Epistasis is the interaction between genes that influences a phenotype. Genes can either mask each other so that one is considered “dominant” or they can combine to produce a new trait. It is the conditional relationship between two genes that can determine a single phenotype of some traits. At each locus are two alleles that dictate phenotypes.
They can affect one another in such a way that, regardless of the allele of one gene, it is recessive to one dominant allele of the other. An alternative expression to epistasis involves a ratio chart or table. With two genes there are four total alleles, meaning there are 16 pairs that can be made. These 16 allele pairs translate to 16 phenotypes.
However, not all the combinations are different due to dominant and recessive characteristics of the dominant and recessive alleles. With four alleles, a 4×4 chart can be used as a visual representation of the 16 different allele combinations. The chart below gives an example of color in a species of bee.

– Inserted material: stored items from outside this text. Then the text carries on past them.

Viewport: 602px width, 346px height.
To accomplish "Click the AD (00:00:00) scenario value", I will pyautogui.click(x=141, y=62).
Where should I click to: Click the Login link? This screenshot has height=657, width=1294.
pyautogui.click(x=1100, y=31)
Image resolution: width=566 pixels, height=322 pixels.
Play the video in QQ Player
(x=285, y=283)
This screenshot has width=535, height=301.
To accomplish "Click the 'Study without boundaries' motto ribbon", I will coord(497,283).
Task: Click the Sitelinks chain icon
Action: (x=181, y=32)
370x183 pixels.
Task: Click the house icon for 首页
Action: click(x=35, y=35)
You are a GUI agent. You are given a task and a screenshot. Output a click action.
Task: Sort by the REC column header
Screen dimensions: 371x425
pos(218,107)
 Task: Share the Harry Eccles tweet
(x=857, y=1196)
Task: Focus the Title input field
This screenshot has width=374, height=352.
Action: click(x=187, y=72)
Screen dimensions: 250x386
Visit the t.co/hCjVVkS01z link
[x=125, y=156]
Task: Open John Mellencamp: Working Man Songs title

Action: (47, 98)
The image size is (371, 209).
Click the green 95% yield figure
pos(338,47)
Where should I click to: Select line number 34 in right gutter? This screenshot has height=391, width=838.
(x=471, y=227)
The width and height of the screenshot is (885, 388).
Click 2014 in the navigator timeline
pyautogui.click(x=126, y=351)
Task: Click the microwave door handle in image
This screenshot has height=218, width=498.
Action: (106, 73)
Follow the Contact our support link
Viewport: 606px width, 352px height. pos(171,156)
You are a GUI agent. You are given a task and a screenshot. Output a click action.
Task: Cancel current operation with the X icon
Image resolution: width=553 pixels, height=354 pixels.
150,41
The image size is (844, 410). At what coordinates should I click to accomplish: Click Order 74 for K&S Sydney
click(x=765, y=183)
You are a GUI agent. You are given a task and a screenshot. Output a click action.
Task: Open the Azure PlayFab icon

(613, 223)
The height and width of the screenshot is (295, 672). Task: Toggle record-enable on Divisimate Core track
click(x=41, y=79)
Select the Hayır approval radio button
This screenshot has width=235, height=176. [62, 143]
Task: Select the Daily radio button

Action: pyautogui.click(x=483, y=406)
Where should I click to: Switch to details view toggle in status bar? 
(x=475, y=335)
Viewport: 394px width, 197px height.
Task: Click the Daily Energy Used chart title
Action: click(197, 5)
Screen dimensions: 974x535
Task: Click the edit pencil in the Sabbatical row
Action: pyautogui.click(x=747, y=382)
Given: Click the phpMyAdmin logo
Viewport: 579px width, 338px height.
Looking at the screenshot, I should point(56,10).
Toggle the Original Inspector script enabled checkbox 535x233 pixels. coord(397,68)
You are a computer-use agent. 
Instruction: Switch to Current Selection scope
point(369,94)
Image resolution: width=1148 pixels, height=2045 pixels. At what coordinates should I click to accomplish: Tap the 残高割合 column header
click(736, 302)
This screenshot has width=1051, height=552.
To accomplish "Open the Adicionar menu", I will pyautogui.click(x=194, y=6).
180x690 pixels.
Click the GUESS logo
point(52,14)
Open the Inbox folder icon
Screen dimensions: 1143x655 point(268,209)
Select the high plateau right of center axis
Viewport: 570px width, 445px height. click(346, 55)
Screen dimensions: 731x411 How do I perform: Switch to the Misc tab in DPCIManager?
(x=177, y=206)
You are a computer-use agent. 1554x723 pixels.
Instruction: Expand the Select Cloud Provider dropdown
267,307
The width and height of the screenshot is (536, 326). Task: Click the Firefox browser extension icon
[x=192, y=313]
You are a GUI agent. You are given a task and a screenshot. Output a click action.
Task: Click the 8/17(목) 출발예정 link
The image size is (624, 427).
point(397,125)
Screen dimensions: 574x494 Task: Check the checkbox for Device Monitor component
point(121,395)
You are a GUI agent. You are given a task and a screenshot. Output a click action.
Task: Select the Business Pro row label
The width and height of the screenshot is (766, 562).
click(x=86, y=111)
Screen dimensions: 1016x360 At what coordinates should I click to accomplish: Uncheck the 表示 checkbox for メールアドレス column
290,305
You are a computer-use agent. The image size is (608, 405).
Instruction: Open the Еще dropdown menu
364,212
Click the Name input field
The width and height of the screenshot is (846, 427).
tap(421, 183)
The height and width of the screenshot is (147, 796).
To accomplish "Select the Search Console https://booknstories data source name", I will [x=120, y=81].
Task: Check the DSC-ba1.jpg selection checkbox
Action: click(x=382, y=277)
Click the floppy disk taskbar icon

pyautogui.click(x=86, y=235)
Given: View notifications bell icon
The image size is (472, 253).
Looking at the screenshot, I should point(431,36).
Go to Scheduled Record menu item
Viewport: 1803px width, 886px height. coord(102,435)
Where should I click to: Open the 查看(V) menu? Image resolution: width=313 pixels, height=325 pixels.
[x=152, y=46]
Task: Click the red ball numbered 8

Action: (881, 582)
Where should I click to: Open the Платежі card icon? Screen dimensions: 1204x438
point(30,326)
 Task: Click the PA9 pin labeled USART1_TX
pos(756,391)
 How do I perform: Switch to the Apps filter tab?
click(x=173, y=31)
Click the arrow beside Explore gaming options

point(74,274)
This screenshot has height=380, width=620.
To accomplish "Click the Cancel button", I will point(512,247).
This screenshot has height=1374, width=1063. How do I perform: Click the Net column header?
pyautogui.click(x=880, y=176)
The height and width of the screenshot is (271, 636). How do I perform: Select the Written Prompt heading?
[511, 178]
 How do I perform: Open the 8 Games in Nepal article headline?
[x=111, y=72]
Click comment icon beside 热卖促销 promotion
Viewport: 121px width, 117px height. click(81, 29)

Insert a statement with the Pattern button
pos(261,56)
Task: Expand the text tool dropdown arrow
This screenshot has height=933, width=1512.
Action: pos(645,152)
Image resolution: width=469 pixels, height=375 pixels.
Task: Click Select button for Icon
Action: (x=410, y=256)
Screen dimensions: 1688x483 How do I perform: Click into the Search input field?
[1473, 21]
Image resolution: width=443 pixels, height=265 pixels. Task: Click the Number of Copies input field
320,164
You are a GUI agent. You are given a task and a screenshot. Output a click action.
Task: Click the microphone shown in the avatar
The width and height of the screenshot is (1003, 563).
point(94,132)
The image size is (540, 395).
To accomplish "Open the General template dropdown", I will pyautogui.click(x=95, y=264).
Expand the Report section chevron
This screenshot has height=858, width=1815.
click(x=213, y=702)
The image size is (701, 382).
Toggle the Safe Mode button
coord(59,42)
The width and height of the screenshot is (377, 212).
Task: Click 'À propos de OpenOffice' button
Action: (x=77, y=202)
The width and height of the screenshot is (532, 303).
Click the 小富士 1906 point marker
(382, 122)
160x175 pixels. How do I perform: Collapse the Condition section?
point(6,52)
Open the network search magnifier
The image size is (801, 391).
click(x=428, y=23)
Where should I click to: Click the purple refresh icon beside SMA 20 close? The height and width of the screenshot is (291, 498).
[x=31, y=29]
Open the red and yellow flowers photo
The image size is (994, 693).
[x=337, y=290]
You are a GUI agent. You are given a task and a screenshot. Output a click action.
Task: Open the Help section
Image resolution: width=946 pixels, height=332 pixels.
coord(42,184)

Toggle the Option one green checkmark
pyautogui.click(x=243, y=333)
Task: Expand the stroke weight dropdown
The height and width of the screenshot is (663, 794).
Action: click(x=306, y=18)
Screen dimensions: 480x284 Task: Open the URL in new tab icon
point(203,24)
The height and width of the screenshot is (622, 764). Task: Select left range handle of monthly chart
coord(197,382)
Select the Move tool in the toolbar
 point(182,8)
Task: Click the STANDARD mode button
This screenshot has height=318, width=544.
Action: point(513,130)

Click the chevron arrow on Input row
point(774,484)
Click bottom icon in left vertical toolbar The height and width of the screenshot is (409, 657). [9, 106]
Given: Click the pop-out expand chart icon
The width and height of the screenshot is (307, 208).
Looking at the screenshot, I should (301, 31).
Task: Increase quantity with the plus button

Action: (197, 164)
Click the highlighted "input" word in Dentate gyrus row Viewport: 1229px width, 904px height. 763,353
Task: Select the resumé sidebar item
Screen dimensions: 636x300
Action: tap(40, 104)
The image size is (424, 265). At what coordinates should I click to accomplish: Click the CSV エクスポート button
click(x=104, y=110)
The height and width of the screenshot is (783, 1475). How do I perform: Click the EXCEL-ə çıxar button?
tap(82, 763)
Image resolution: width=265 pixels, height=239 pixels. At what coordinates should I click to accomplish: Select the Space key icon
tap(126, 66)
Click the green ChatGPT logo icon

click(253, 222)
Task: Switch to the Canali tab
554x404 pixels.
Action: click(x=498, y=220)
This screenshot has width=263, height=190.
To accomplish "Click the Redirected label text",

This does not show epistasis, but rather is meant as an example to introduce the idea of different combinations of alleles leading to different phenotypes. It is worth noting that some combinations, although different, can result in the same phenotype.
Types of Epistasis
There are six common types of epistasis gene interactions: dominant, dominant inhibitory, duplicate dominant, duplicate recessive, polymeric gene interaction, and recessive. When a dominant allele masks the expression of both dominant and recessive alleles at another locus, it is referred to as dominant epistasis or simple epistasis. When it is a recessive allele that masks the expression, it is called recessive epistasis. Some genes can also mask other genes by suppression. This is referred to as dominant inhibitory or suppression epistasis because the gene is acting as a suppressor, or a factor that prevents the expression of another allele.
Duplicate types of epistasis depend on two loci. When there is a dominant allele masking the expression of recessive alleles at two loci, this is known as duplicate dominant epistasis or duplicate gene action. When there is a recessive allele masking the expression of dominant alleles at two loci, this is known as duplicate recessive epistasis. It is also known as complementary gene action because both genes are required in order for the correct phenotype to be present.
Polymeric gene interaction is the combination of two dominant alleles that intensifies the phenotype or creates a median variation. Alone, each dominant allele produces a physical trait different from the combined dominant alleles. Therefore, this creates three phenotypes for only two dominant alleles. This shows that neither dominant allele is prevailing over the other dominant allele.
Examples of Epistasis
The plant Primula produces a chemical called malvidin. Synthesis of the chemical is influenced by the K gene, while suppression of synthesis is controlled by the D gene. Both are considered to be dominant traits. If a dominant D allele is present, there will be no expression regardless of whether there is a dominant K allele present. This interaction between alleles is then classified as dominant inhibitory epistasis, since the dominant D allele is inhibiting the K allele.
Summer squash can have three different colors: white, yellow, and green. The white color is determined by the dominant gene W, yellow by the dominant gene G, and green by the recessive genes w and g. The white color is dominant over yellow and green. Since the white is dominant, it is called epistatic to the dominant and recessive G/g alleles. This interaction is then classified as simple or dominant epistasis.